The lines from the start of the records through the one containing "Donate (60, 7)" are to be restated word for word; please include both ends.

§ Records provided
________________

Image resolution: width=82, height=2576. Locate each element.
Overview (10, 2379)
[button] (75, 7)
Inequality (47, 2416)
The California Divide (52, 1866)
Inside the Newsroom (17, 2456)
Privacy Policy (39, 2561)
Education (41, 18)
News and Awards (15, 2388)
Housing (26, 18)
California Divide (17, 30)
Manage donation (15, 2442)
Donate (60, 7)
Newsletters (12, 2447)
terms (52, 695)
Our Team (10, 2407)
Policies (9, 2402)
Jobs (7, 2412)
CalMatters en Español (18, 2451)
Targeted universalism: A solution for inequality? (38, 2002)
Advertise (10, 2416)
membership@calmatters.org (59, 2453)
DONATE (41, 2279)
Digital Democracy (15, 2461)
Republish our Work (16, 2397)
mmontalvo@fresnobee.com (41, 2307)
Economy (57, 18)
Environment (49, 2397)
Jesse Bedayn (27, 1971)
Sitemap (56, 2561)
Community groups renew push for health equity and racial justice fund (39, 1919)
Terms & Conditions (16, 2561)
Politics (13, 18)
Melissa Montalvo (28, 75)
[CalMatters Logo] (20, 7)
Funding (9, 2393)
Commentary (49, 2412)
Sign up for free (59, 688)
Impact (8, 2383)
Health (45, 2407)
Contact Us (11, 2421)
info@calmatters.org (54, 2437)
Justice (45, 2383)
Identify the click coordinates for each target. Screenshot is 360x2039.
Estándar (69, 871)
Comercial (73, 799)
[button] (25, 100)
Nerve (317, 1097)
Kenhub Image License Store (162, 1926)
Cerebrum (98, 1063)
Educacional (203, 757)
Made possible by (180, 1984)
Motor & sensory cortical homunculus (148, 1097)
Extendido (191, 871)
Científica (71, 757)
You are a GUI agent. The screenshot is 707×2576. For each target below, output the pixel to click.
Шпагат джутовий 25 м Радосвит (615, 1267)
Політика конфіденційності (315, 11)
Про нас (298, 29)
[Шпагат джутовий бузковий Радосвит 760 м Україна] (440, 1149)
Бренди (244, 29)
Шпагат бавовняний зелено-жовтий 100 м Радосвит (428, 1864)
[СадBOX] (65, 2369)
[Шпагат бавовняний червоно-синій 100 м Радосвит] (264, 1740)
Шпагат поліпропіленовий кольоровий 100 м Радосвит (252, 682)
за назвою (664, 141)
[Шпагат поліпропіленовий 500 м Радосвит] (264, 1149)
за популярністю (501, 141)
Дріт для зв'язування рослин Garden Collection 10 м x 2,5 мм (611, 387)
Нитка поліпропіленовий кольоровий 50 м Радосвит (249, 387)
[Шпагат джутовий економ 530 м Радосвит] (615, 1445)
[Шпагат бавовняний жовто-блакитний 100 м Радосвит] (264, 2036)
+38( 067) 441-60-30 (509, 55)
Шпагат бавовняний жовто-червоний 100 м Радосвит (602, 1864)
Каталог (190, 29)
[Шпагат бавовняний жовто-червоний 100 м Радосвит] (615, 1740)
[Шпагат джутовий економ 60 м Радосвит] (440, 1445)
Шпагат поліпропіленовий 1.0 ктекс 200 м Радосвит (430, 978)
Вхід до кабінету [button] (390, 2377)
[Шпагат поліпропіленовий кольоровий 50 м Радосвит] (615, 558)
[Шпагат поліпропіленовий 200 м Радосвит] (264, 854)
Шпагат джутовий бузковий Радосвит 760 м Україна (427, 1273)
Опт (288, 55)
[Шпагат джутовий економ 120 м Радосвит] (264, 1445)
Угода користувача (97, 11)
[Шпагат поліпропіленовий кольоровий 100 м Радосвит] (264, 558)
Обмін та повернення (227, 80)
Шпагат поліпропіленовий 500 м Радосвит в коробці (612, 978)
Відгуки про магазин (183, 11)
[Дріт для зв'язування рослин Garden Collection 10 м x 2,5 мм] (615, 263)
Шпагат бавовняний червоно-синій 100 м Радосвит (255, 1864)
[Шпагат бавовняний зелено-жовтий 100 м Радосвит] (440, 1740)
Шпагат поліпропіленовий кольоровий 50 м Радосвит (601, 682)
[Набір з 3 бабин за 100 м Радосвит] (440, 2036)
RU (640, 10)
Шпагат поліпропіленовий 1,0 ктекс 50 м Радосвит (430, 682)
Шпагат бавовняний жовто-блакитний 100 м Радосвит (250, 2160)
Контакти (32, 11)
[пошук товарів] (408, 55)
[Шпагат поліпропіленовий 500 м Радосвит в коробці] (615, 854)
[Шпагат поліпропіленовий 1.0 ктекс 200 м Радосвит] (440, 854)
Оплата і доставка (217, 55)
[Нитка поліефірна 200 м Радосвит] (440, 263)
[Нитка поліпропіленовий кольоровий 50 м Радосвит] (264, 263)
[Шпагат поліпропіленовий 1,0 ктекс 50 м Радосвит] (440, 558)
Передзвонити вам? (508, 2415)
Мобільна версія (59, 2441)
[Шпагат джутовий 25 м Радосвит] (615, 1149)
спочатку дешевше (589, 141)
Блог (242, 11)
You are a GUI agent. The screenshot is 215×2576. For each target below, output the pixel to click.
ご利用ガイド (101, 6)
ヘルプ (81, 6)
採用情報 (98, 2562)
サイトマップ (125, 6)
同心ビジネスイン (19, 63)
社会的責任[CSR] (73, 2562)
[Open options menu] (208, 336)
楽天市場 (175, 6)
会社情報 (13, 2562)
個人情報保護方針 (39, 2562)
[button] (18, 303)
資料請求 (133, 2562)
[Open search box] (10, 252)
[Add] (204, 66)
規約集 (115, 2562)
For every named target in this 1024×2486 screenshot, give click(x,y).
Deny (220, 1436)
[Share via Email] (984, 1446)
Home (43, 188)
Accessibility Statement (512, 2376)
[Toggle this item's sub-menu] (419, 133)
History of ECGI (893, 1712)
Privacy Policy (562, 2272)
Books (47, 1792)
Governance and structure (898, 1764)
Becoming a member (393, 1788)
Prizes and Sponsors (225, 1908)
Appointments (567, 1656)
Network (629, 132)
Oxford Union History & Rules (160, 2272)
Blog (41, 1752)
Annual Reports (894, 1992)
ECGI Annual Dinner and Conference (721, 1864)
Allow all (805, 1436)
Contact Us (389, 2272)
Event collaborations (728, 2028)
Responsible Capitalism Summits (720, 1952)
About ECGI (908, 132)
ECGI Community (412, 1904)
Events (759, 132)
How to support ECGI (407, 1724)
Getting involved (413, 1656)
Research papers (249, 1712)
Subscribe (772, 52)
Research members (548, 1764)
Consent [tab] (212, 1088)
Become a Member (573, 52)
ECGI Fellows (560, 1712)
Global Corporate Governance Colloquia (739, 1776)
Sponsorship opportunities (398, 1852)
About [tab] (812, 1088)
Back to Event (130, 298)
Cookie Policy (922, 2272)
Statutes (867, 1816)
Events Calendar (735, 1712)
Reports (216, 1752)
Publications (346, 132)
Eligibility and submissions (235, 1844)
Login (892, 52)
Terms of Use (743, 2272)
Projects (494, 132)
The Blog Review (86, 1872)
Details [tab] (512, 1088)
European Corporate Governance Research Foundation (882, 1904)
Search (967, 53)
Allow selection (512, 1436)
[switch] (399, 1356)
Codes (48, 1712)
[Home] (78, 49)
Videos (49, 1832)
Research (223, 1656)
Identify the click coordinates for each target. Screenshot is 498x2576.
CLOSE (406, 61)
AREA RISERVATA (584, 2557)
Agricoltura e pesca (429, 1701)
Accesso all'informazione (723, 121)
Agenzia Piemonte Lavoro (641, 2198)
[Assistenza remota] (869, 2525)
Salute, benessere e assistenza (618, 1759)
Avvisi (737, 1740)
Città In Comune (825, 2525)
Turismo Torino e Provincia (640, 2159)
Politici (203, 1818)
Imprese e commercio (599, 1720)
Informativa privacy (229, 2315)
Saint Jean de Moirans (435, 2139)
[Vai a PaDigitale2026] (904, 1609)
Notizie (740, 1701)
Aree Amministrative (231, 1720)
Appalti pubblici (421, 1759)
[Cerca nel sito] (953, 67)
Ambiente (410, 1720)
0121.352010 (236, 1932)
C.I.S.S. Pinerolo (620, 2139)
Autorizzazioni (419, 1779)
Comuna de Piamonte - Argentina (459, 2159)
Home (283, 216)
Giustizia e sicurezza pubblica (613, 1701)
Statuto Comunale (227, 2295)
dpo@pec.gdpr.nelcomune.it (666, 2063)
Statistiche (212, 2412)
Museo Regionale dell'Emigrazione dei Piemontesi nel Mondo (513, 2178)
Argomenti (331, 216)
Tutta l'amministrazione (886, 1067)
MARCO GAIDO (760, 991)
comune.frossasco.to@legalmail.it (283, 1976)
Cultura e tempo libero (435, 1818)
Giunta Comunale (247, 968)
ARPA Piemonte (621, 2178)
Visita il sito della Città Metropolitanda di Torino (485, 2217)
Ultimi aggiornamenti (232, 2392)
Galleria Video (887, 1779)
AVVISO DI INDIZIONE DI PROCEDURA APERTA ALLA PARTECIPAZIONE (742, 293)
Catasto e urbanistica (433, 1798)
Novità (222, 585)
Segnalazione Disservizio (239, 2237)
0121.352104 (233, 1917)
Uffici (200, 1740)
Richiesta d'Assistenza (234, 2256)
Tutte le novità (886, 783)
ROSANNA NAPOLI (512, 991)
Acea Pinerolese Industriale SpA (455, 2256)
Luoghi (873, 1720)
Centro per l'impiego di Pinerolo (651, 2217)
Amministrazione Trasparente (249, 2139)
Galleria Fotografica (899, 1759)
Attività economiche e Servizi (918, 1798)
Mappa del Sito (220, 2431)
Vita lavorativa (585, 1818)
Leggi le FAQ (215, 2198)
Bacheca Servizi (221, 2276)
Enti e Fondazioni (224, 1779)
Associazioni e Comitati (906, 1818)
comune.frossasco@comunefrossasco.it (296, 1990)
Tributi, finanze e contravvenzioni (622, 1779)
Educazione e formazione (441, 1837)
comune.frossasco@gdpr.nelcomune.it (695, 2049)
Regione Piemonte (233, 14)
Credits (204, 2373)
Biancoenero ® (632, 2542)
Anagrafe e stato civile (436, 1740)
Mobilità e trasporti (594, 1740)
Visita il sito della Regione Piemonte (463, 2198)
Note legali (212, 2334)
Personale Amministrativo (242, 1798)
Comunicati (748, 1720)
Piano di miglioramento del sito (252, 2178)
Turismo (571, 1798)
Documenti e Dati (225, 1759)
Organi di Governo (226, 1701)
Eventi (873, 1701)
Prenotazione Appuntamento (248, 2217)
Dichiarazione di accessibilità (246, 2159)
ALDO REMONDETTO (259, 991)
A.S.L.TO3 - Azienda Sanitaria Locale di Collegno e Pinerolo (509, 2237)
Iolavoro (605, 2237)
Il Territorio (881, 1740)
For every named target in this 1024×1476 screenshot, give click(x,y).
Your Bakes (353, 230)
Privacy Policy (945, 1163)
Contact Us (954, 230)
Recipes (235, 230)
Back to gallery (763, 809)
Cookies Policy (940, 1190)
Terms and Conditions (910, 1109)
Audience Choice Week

________________

§ Reply to the task
Image resolution: width=82, height=2576. Locate each element.
Overview (10, 2379)
[button] (75, 7)
Inequality (47, 2416)
The California Divide (52, 1866)
Inside the Newsroom (17, 2456)
Privacy Policy (39, 2561)
Education (41, 18)
News and Awards (15, 2388)
Housing (26, 18)
California Divide (17, 30)
Manage donation (15, 2442)
Donate (60, 7)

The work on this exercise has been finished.